Saved data entries:
- Opening Delimiter -

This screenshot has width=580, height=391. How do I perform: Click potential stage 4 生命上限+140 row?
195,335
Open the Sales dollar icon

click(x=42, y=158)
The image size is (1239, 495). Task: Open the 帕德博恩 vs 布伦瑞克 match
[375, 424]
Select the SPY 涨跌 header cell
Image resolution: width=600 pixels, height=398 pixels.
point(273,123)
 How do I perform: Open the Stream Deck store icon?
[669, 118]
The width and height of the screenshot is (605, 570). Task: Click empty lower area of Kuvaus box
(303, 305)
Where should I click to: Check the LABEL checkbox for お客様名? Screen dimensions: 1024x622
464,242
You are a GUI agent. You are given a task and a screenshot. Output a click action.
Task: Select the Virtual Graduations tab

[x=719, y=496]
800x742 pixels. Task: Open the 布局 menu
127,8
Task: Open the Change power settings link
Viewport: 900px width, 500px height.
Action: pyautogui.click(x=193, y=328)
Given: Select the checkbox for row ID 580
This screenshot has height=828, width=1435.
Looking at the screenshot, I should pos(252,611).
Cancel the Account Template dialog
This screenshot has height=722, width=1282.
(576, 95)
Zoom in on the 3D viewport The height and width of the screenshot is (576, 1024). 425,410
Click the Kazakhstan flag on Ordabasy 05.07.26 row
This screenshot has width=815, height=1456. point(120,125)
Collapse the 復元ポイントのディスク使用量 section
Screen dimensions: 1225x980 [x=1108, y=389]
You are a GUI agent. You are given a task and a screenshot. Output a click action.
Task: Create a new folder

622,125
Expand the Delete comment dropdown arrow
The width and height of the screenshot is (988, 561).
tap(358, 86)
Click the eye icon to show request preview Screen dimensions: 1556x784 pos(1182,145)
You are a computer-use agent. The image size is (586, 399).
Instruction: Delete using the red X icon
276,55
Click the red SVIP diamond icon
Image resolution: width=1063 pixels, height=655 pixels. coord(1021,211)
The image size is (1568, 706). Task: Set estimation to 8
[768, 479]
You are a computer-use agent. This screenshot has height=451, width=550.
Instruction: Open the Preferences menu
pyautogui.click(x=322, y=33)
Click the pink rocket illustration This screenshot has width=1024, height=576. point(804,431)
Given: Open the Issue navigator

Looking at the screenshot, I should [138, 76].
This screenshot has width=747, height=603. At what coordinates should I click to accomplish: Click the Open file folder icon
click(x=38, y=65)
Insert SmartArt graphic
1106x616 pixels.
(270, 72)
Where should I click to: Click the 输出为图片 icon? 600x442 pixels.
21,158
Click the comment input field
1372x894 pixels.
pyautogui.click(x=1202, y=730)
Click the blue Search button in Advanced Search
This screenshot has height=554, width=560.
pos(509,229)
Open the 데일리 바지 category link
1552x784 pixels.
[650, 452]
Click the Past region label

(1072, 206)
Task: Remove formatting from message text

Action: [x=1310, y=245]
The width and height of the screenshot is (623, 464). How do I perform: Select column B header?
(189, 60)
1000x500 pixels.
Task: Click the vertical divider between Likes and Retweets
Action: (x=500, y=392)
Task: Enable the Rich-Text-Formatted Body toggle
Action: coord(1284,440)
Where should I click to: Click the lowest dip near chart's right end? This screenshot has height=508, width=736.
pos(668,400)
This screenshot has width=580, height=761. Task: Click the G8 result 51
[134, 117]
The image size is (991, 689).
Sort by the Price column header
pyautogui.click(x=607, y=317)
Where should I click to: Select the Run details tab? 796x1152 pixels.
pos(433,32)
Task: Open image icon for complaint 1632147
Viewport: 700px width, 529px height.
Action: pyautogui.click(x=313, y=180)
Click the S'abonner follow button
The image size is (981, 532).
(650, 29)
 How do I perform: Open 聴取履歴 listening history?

- Closing Delimiter -

__Your goal__: Using the data above, copy each line that contains "computer".

__Reply__:
You are a computer-use agent. The image size is (586, 399).
You are a computer-use agent. This screenshot has height=451, width=550.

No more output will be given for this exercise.